When the coupling is small, do we have a good justification to truncate the series (even for theories that work, e.g. QED)?

This is a bit of a black magic.

One thing that people do is called "optimal truncation" or "superasymptotics". Underlying this is a simple rule-of-thumb: Given an asymptotic series, find its smallest contribution, then truncate at this term, i.e. form the finite sum of terms up to this smallest one. At least for some classes of asymptotic series one may prove that the resulting value is the closest to the "actual value" of any function with that asymptotic series.
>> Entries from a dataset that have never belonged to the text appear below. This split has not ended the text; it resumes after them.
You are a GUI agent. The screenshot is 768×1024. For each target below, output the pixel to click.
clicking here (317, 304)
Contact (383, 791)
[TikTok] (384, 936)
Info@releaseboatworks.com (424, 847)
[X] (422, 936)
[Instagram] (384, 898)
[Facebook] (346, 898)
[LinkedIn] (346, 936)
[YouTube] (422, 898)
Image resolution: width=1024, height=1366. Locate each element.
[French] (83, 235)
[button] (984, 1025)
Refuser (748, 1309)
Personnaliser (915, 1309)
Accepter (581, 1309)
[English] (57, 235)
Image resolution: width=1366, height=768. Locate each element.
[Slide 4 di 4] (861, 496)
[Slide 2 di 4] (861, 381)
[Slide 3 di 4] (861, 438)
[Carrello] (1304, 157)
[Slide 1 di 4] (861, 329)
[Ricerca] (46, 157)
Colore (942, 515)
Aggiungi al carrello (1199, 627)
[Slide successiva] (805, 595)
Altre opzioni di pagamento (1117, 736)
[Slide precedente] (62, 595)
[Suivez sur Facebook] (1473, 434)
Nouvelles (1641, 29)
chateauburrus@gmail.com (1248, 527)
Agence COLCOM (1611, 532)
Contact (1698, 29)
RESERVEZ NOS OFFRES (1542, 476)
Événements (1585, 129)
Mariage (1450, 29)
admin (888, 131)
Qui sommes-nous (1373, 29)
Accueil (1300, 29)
This black magic is called optimal truncation or superasymptotics, see here for pointers. Of course if one does not know the "actual value" (which is the situation of interest), then one still does not know how close one is to it, only that one is as close to it as possible by truncating the given asymptotic series.

If you are seriously interested in making sense of the asymptotic perturbation series, the keyword to go for is "resurgence of the trans-series" (here). I sketched some of this when we talked in Hamburg. It seems that people are slooowly making progress with this idea.

 

[Urs Schreiber]

As I understand, for a fixed physical process, an S-matrix scheme gives an expansion series in the couplings with coefficients being fixed numbers. We then do experiment to find out the values of the couplings. Then how do different S-matrix schemes, giving different expansion series now with necessarily same couplings values, all fit with experiments? i.e. how do different renormalization schemes all work when being compared with experiment?

Oh, they don't all fit experiment. Only one of them is supposed to be the right one in any given situation. But the point is that the space of renormalization constants is a countable sequence of affine spaces (see theorem 16.14) and picking any one S-matrix serves to pick one point in each of these affine spaces. This makes the affine spaces become vector spaces and allows to express any other (notably the physically correct) S-matrix now as a sequence of actual numbers (the renormalization constants) relative to the fixed "renormalization scheme".

This is an important subtlety, clarified by Epstein-Glaser back in 1973, which many practicing physicists do not appreciate: Without a choice of renormalization scheme, which is like a choice of coordinates on the space of renormalization parameters, there is no sense in which a renormalization parameter (a "quantum correction") is large or small.

 

[A. Neumaier]

then one still does not know how close one is to it,

Well, the error is typically of the order of the last term used or the first neglected term, though this is only a rule of thumb.